Starting with the line that holds "The width and", reproduce each line through the last one of the data, exactly as written. Pictures are not copied.
--- --- ---
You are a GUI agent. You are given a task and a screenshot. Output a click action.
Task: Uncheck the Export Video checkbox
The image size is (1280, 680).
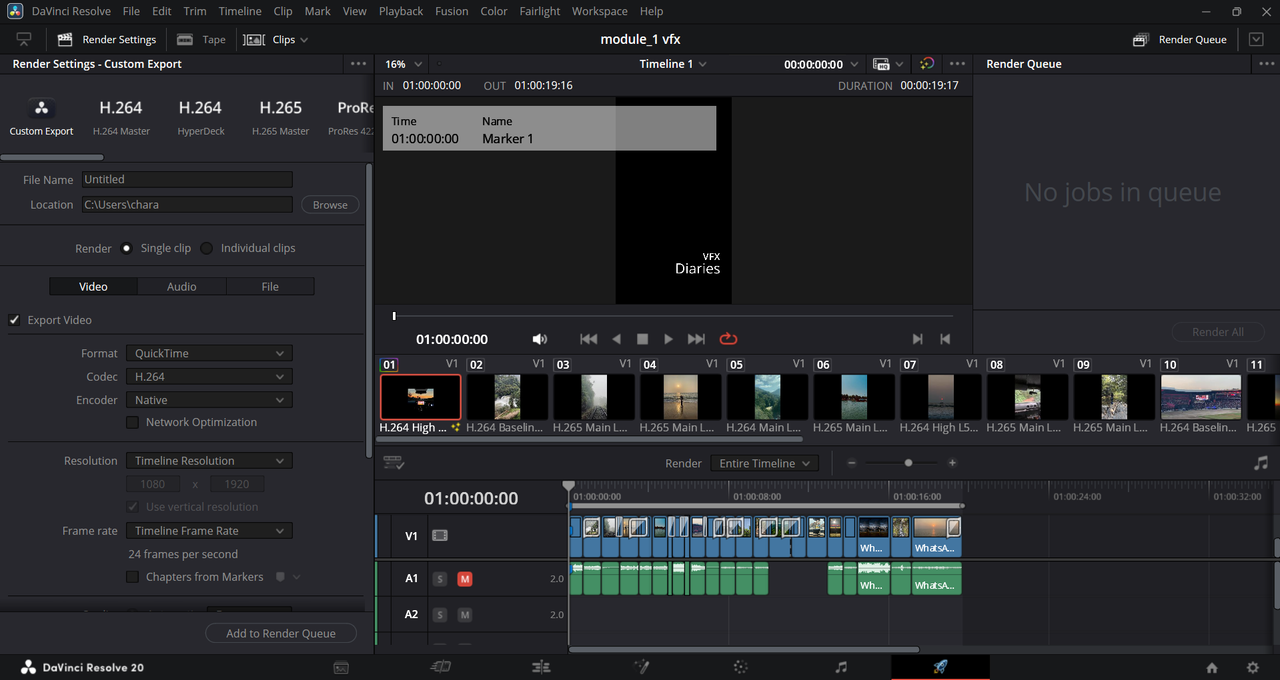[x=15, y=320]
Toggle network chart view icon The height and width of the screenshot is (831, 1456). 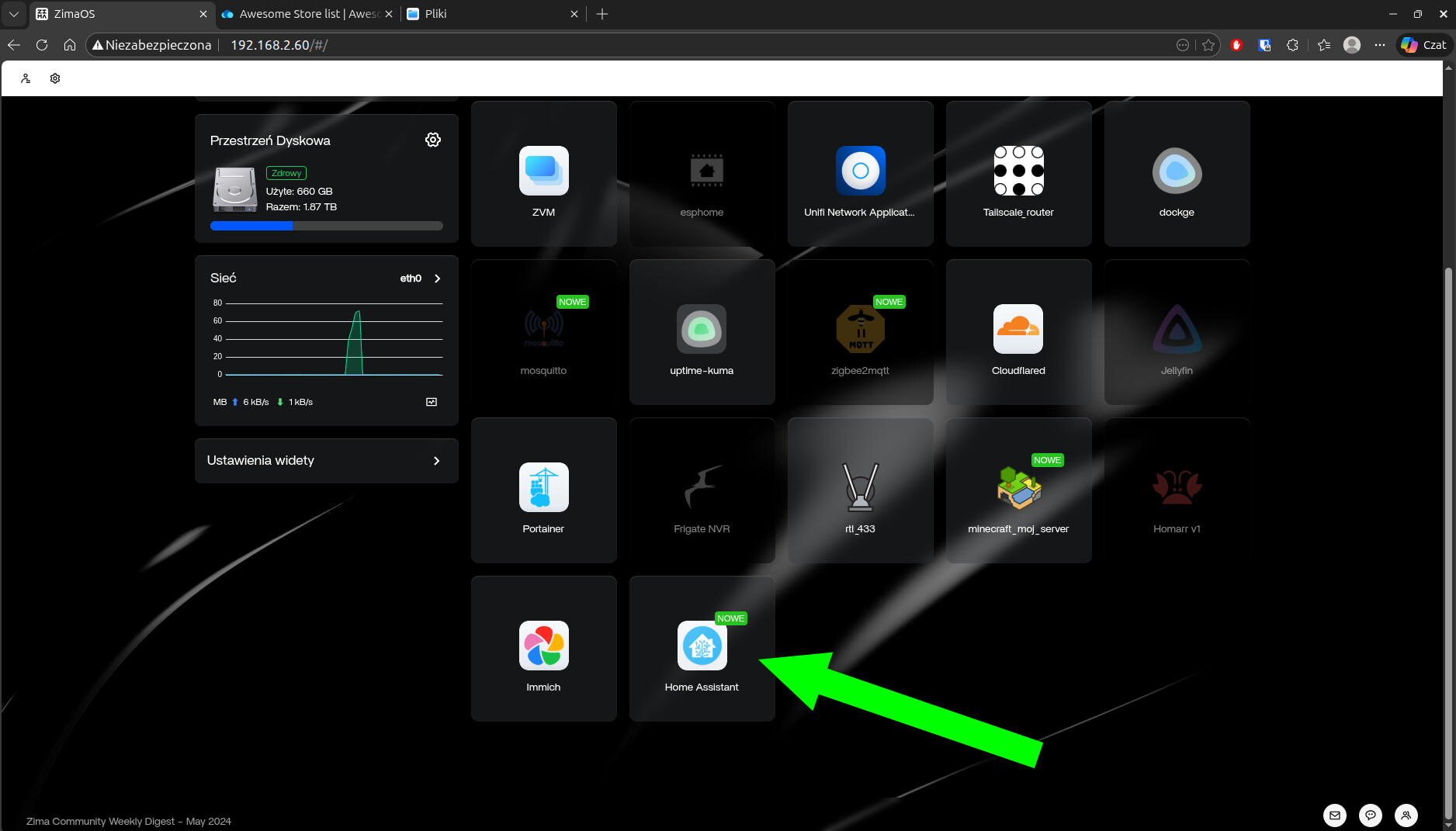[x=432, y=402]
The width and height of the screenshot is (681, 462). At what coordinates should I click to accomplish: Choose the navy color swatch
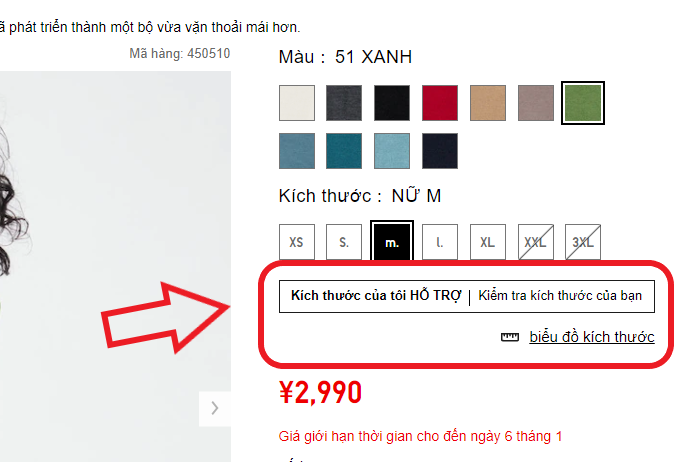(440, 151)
--- --- ---
Answer to this exercise:
The width and height of the screenshot is (681, 462). At what coordinates should I click to accomplish: Choose the navy color swatch
(440, 151)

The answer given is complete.